EXTRACTED MATERIAL →

┏━━

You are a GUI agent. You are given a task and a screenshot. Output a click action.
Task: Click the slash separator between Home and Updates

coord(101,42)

┗━━
┏━━

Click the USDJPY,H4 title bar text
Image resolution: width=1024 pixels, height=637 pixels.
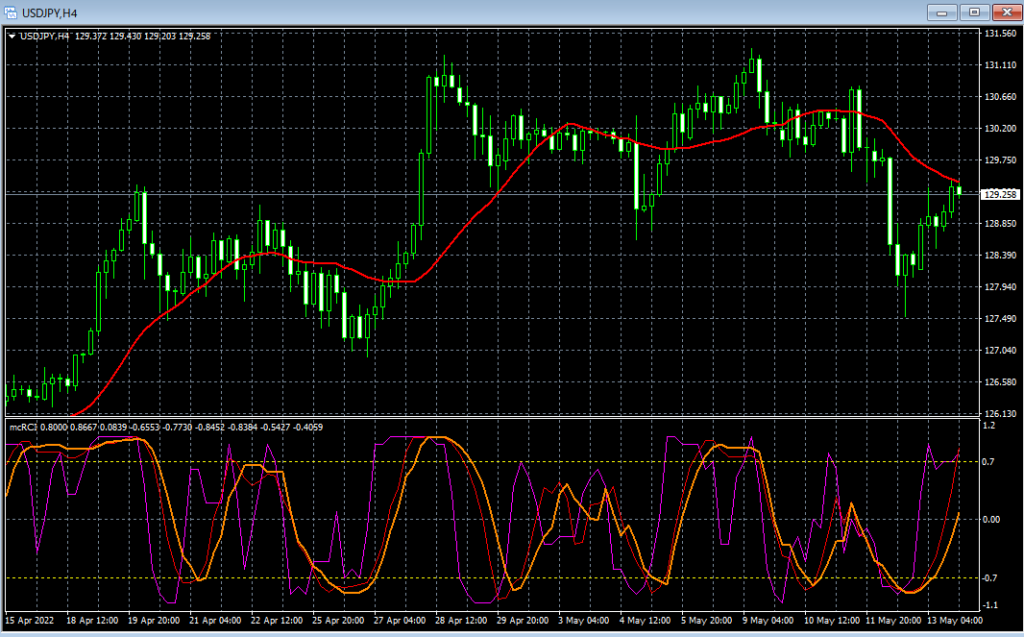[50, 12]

┗━━
┏━━

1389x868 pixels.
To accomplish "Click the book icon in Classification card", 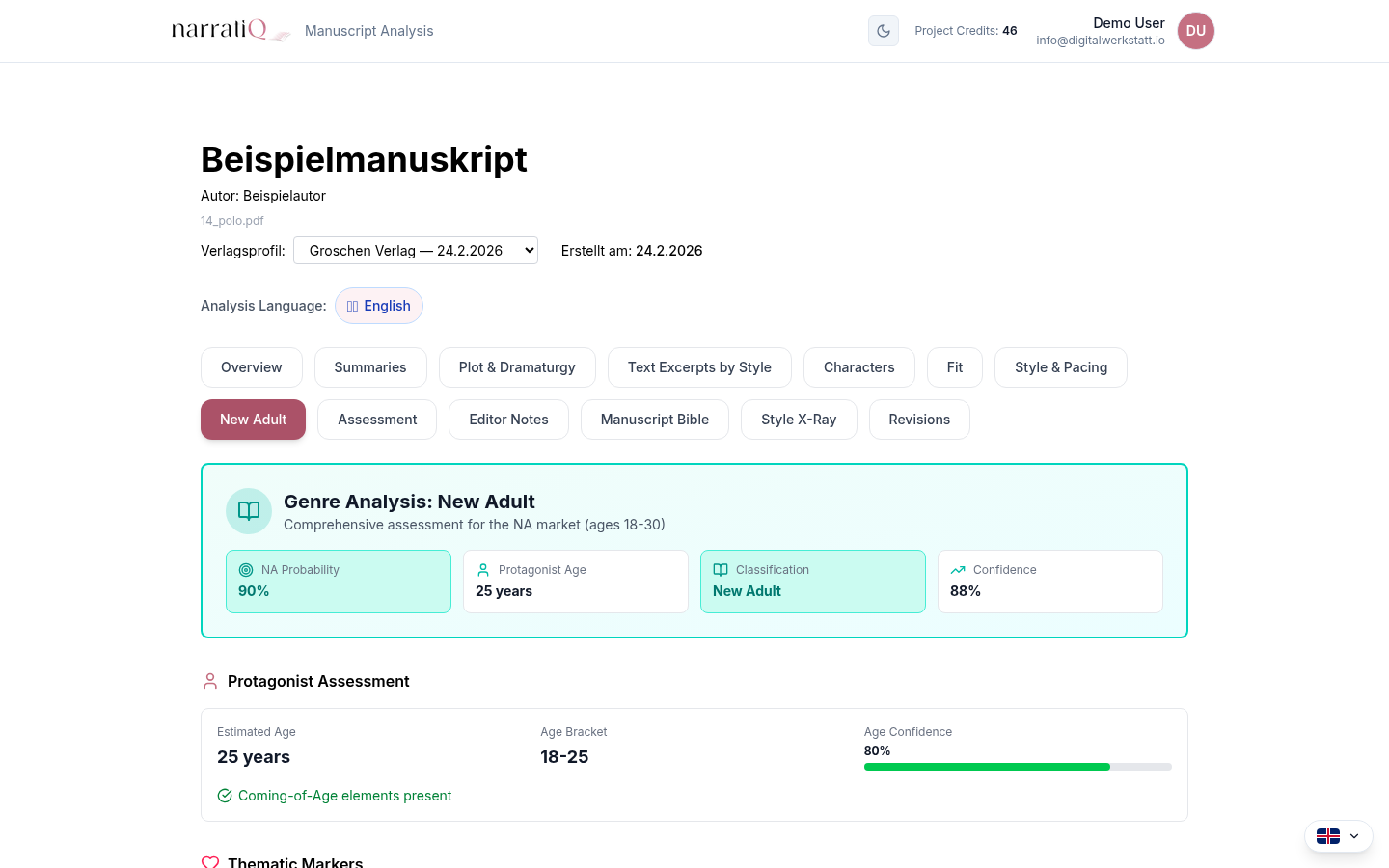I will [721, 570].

┗━━

TASK PROMPT → Set out the lines of the listing between the line holding "You are a GUI" and the line holding "coord(101,42)", inclusive, as a JSON list of strings with one string per line, leaving out blank lines.

CORRECT ANSWER →
[
  "You are a GUI agent. You are given a task and a screenshot. Output a click action.",
  "Task: Click the slash separator between Home and Updates",
  "coord(101,42)"
]